OK, so this is supposed to be a blog recounting my cooking exploits with Jamie. But I reserve the right for the occasional off-topic aside - because if we are what we eat (which, as Saffy memorably told Edwina in Absolutely Fabulous, would make her a large vegetarian tart... and would make 'Dr' Gillian something disgustingly unpronouncable - both of which are perhaps not so far off the mark), then I am allowed to talk about food that I haven't made myself as well as my painstaking culinary efforts (and my occasional throw-it-all-in-a-pan concoctions).
Anyway I spent Friday and Saturday in London, on a work trip. The spin-off was that I got to spend Friday night with my brother and sister-in-law in Herfordshire. A brief introduction: my brother is two years younger than me, can cook, and has thankfully metamorphosed from the student who only used to wash a plate up when there were none left in the cupboard for his next meal.
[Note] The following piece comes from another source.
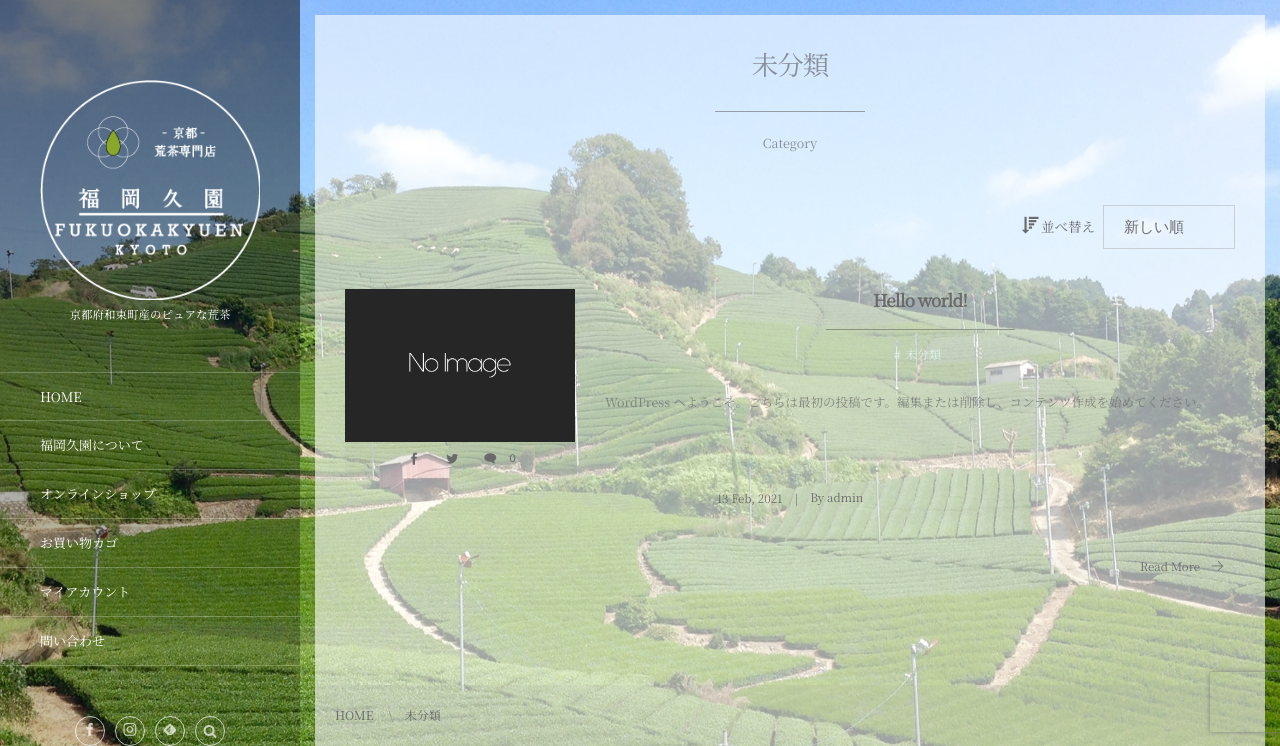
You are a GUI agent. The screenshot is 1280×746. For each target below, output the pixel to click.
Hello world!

The house he and my sister-in-law live in is delightfully tasteful (my sister-in-law has unfailingly good taste - even in choosing my brother) and they are wonderful hosts (and I am not just saying that because they might read me). We went out on Friday evening to Jean-Christophe Novelli's gastropub venture in Harpenden, and the food was delicious. I had the most amazing serrano ham to start, with puy lentils, marinaded artichokes, and truffle oil. I can almost still taste that ham now - it bears no relation to the Tesco version of the same, even the Tesco Finest version. Then I had roast lamb with boulangere potatoes, which was also lovely, and finally an orange chocolate fondant with orange ice cream... and a Baileys on ice. I have only read one review of Novelli's pub, which complained about the uneven quality of the food and the absence of Novelli himself. Predictably there was no sign of the man himself on Friday night, which might even be a good thing. The food was delicious and the service carefully attentive. The only negative, as my sister-in-law commented, was the other diners, who seemed to be performing as well as eating. It was as though they wanted to be seen and heard - and they definitely succeeded. Thankfully, they didn't detract too much from the eating experience. Jean-Christophe may have been elsewhere, but his chefs certainly know what they're doing. Or that was how I felt, at least.
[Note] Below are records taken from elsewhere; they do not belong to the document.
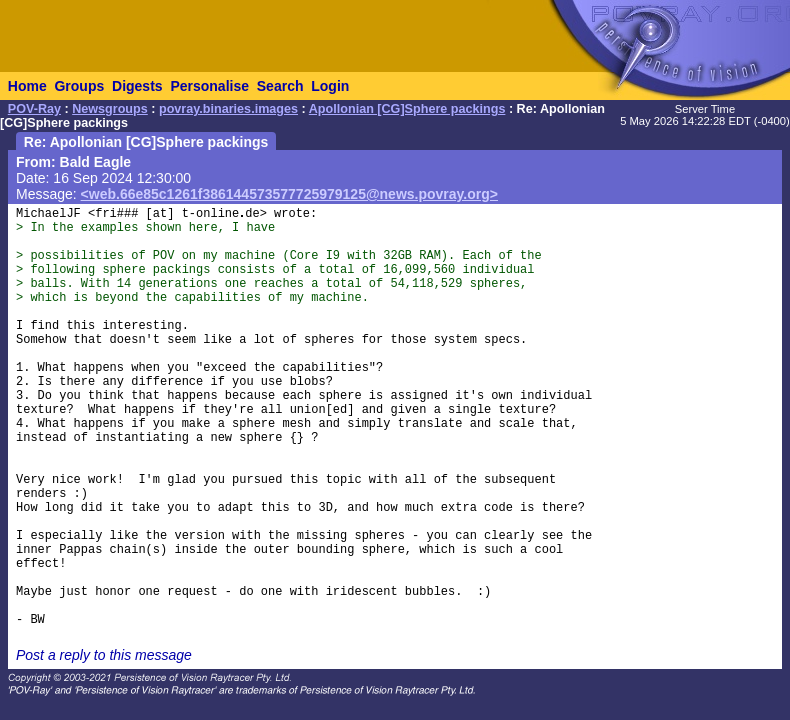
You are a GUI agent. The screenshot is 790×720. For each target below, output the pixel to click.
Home (27, 86)
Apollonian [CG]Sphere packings (407, 109)
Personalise (209, 86)
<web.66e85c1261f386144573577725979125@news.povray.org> (289, 194)
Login (330, 86)
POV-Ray (34, 109)
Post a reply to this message (104, 655)
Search (280, 86)
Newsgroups (110, 109)
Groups (79, 86)
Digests (137, 86)
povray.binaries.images (228, 109)
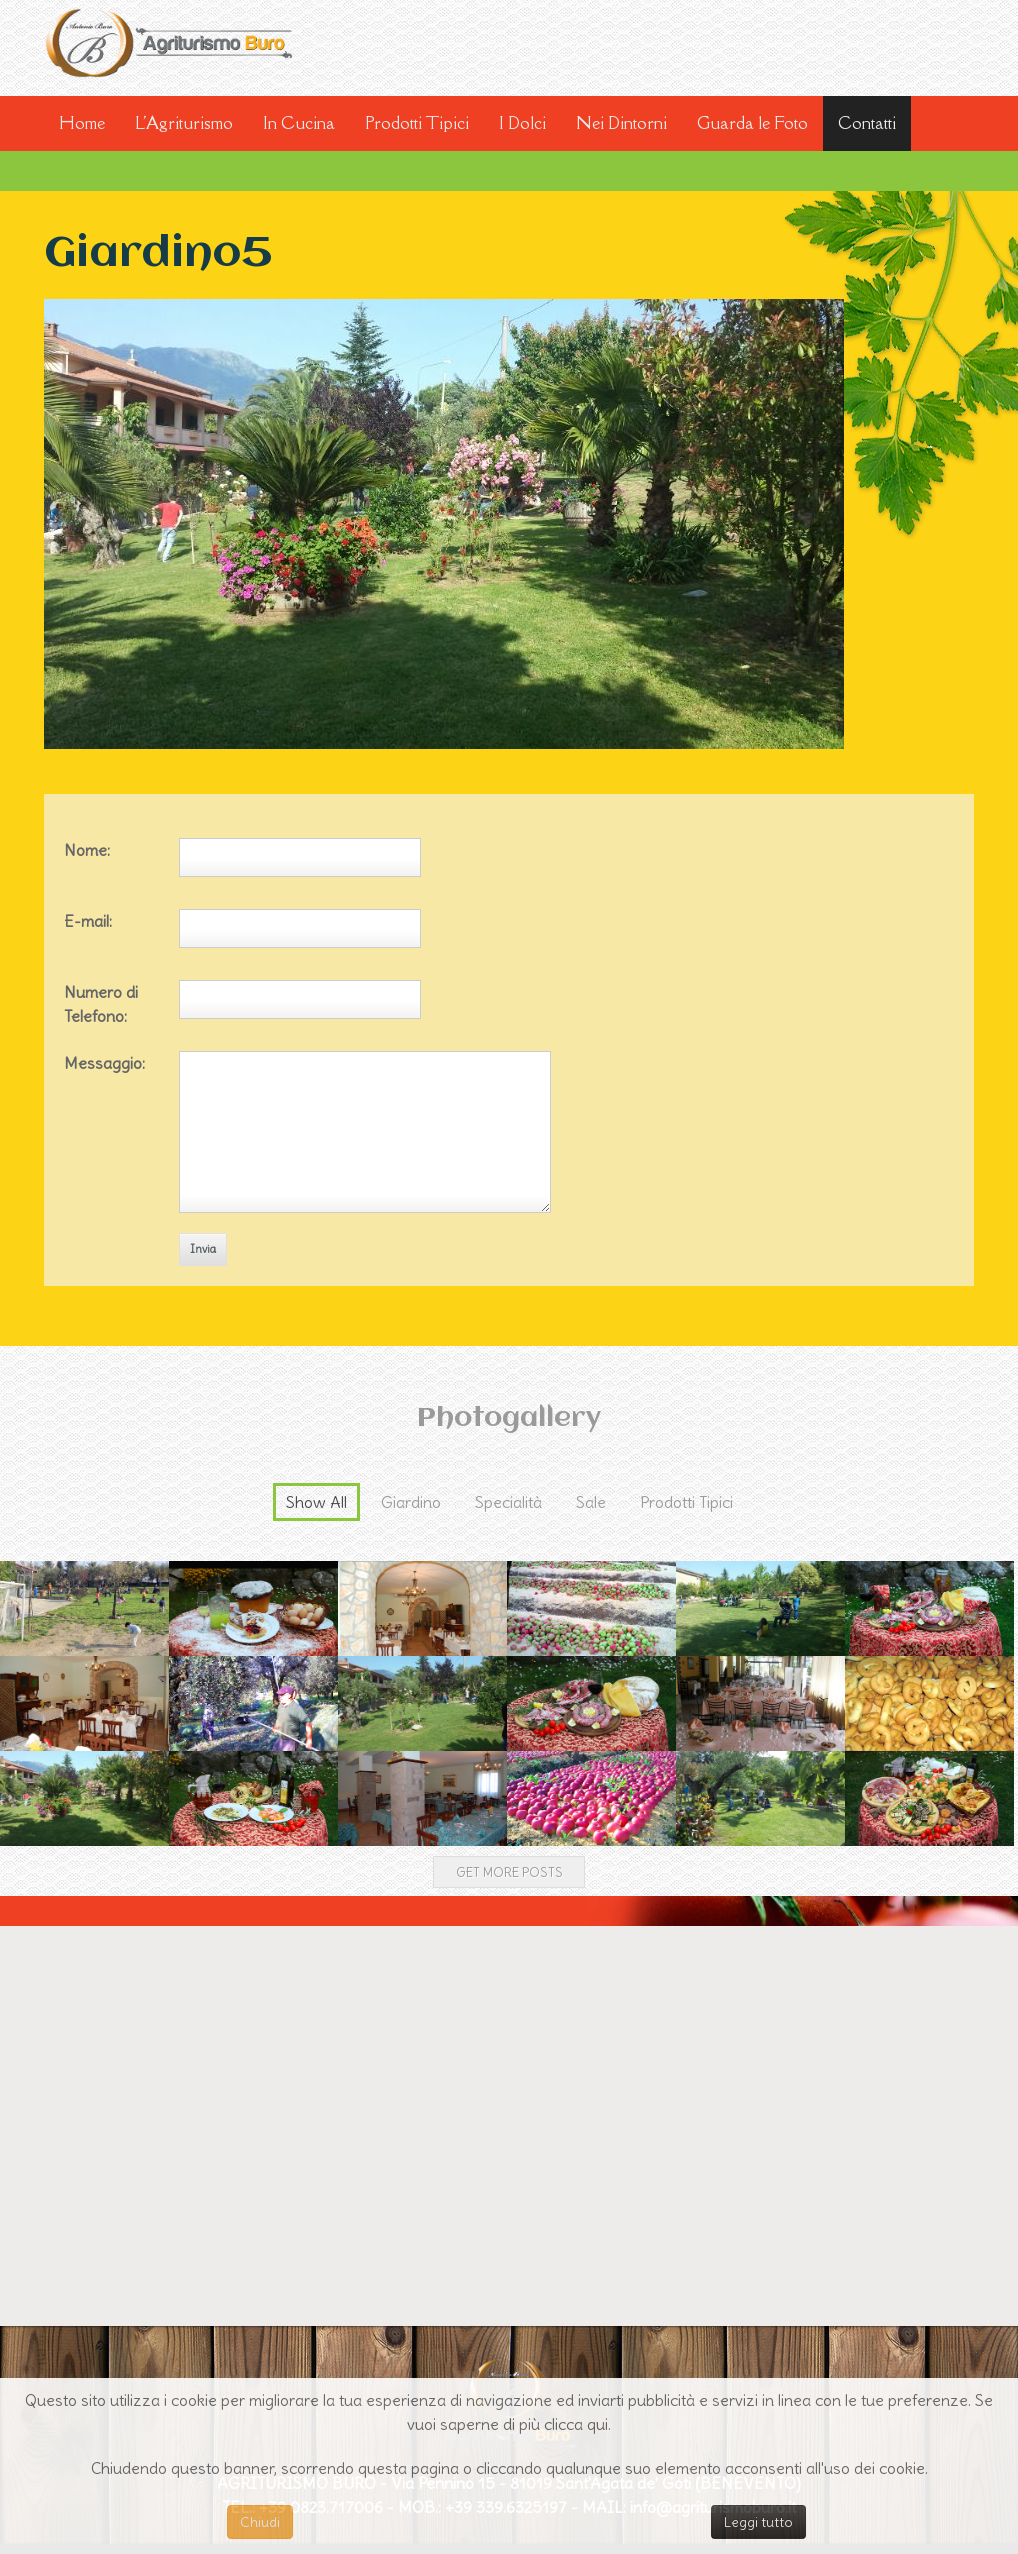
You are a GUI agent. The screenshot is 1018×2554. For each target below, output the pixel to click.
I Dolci (522, 123)
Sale (591, 1502)
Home (82, 123)
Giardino (411, 1502)
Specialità (508, 1502)
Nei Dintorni (621, 123)
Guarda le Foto (752, 123)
I've got food to report on too, but I've also got a deadline - Jane Eyre at 9. The Radio Times attempts to bill this as a cliff-hanger ('Reader, I married him' - which man does she marry, the magazine asks). Please. Who is there left who doesn't know the ending of Jane Eyre? Well, anyone out there who imagines she might marry St John Rivers (who, Radio Times reviewer, she hasn't even met yet in this TV adaptation), sorry to ruin this exciting denouement but she ends up with the grumpy Rochester. Who, in this adaptation, is less grumpy than flirty. I just hope that their reunion kiss is a bit more plausible than the one we saw in the previous episode last Sunday.